Kalopanaxsaponin A Exerts Anti-Inflammatory Effects in Lipopolysaccharide-Stimulated Microglia via Inhibition of JNK and NF-kappaB/AP-1 Pathways.
- Author:
Yeon Hui JEONG
1
;
Jin Won HYUN
;
Tien KIM VAN LE
;
Dong Hyun KIM
;
Hee Sun KIM
Author Information
1. Department of Molecular Medicine, Tissue Injury Defense Research Center, Ewha Womans University Medical School, Seoul 158-710, Republic of Korea. hskimp@ewha.ac.kr
- Publication Type:Original Article
- Keywords:
Microglia;
Kalopanaxsaponin A;
Anti-inflammation;
JNK;
NF-kappaB;
AP-1
- MeSH:
Alzheimer Disease;
Brain Diseases;
Brain Ischemia;
Cyclooxygenase 2;
DNA;
Gene Expression;
Interleukins;
Kalopanax;
MAP Kinase Signaling System;
Microglia*;
Multiple Sclerosis;
Nervous System Diseases;
NF-kappa B;
Nitric Oxide Synthase Type II;
Phosphorylation;
Phosphotransferases;
Saponins;
Transcription Factor AP-1;
Tumor Necrosis Factor-alpha;
Up-Regulation
- From:Biomolecules & Therapeutics
2013;21(5):332-337
- CountryRepublic of Korea
- Language:English
-
Abstract:
Microglial activation plays an important role in the development and progression of various neurological disorders such as cerebral ischemia, multiple sclerosis, and Alzheimer's disease.
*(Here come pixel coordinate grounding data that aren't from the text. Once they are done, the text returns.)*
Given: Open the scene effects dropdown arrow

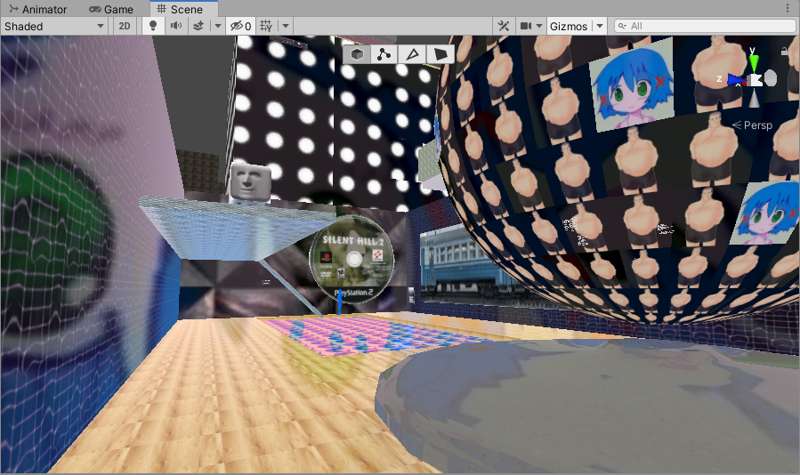Looking at the screenshot, I should (x=217, y=26).
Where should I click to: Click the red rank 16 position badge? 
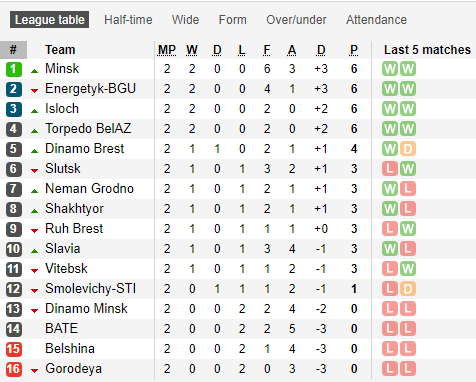click(x=14, y=369)
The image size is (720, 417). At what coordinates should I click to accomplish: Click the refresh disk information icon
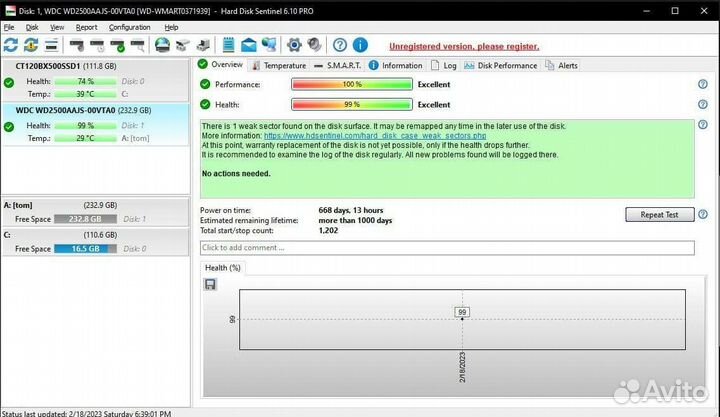[x=11, y=45]
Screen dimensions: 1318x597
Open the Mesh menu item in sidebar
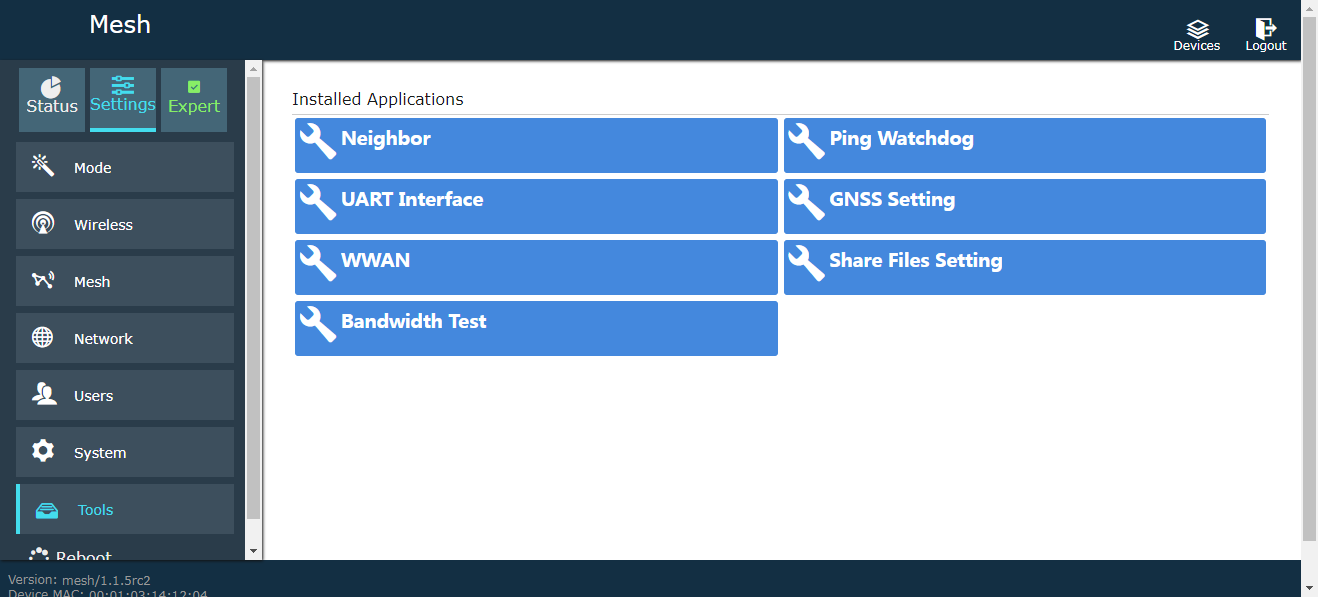click(x=125, y=282)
Thus, controlling microglial activation can serve as a promising therapeutic strategy for such brain diseases. In the present study, we showed that kalopanaxsaponin A, a triterpenoid saponin isolated from Kalopanax pictus, inhibited inducible nitric oxide synthase (iNOS), cyclooxygenase-2 (COX-2), and tumor necrosis factor (TNF)-alpha expression in lipopolysaccharide (LPS)-stimulated microglia, while kalopanaxsaponin A increased anti-inflammatory cytokine interleukin (IL)-10 expression. Subsequent mechanistic studies revealed that kalopanaxsaponin A inhibited LPS-induced DNA binding activities of NF-kappaB and AP-1, and the phosphorylation of JNK without affecting other MAP kinases. Furthermore, kalopanaxsaponin A inhibited the intracellular ROS production with upregulation of anti-inflammatory hemeoxygenase-1 (HO-1) expression. Based on the previous reports that JNK pathway is largely involved in iNOS and proinflammatory cytokine gene expression via modulating NF-kappaB/AP-1 and ROS, our data collectively suggest that inhibition of JNK pathway plays a key role in anti-inflammatory effects of kalopanaxsaponin A in LPS-stimulated microglia.